On being introduced, Gowing, with his usual want of tact, said: “Any relation to ‘Posh’s three-shilling hats’?” Mr. Posh replied: “Yes; but please understand I don’t try on hats myself. I take no active part in the business.” I replied: “I wish I had a business like it.” Mr. Posh seemed pleased, and gave a long but most interesting history of the extraordinary difficulties in the manufacture of cheap hats.

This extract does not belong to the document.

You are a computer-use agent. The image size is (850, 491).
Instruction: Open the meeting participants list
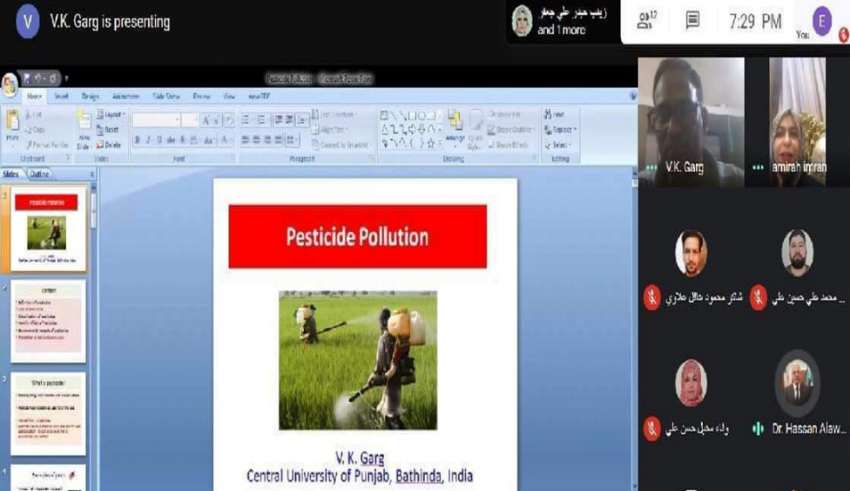click(x=646, y=21)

Murray Posh evidently knew Daisy Mutlar very intimately from the way he was talking of her; and Frank said to Lupin once, laughingly: “If you don’t look out, Posh will cut you out!” When they had all gone, I referred to this flippant conversation; and Lupin said, sarcastically: “A man who is jealous has no respect for himself. A man who would be jealous of an elephant like Murray Posh could only have a contempt for himself. I know Daisy. She would wait ten years for me, as I said before; in fact, if necessary, she would wait twenty years for me.”
CHAPTER XVIWe lose money over Lupin’s advice as to investment, so does Cummings. Murray Posh engaged to Daisy Mutlar.

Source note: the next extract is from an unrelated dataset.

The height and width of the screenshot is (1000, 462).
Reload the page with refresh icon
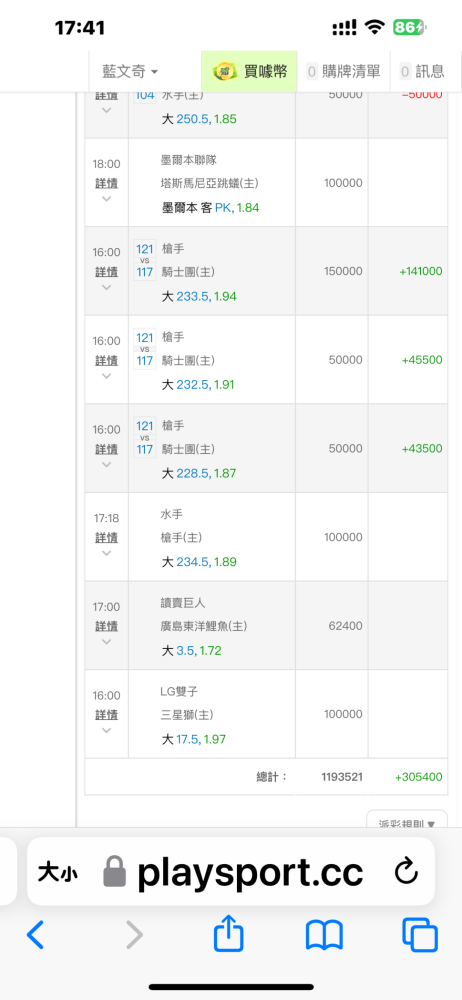pos(406,871)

February 18.—Carrie has several times recently called attention to the thinness of my hair at the top of my head, and recommended me to get it seen to. I was this morning trying to look at it by the aid of a small hand-glass, when somehow my elbow caught against the edge of the chest of drawers and knocked the glass out of my hand and smashed it. Carrie was in an awful way about it, as she is rather absurdly superstitious. To make matters worse, my large photograph in the drawing-room fell during the night, and the glass cracked.
Carrie said: “Mark my words, Charles, some misfortune is about to happen.”
I said: “Nonsense, dear.”
In the evening Lupin arrived home early, and seemed a little agitated. I said: “What’s up, my boy?” He hesitated a good deal, and then said: “You know those Parachikka Chlorates I advised you to invest £20 in?” I replied: “Yes, they are all right, I trust?” He replied: “Well, no! To the surprise of everybody, they have utterly collapsed.”
My breath was so completely taken away, I could say nothing. Carrie looked at me, and said: “What did I tell you?” Lupin, after a while, said: “However, you are specially fortunate. I received an early tip, and sold out yours immediately, and was fortunate to get £2 for them. So you get something after all.”
I gave a sigh of relief. I said: “I was not so sanguine as to suppose, as you predicted, that I should get six or eight times the amount of my investment; still a profit of £2 is a good percentage for such a short time.” Lupin said, quite irritably: “You don’t understand. I sold your £20 shares for £2; you therefore lose £18 on the transaction, whereby Cummings and Gowing will lose the whole of theirs.”
February 19.—Lupin, before going to town, said: “I am very sorry about those Parachikka Chlorates; it would not have happened if the boss, Job Cleanands, had been in town. Between ourselves, you must not be surprised if something goes wrong at our office. Job Cleanands has not been seen the last few days, and it strikes me several people do want to see him very particularly.”
In the evening Lupin was just on the point of going out to avoid a collision with Gowing and Cummings, when the former entered the room, without knocking, but with his usual trick of saying, “May I come in?”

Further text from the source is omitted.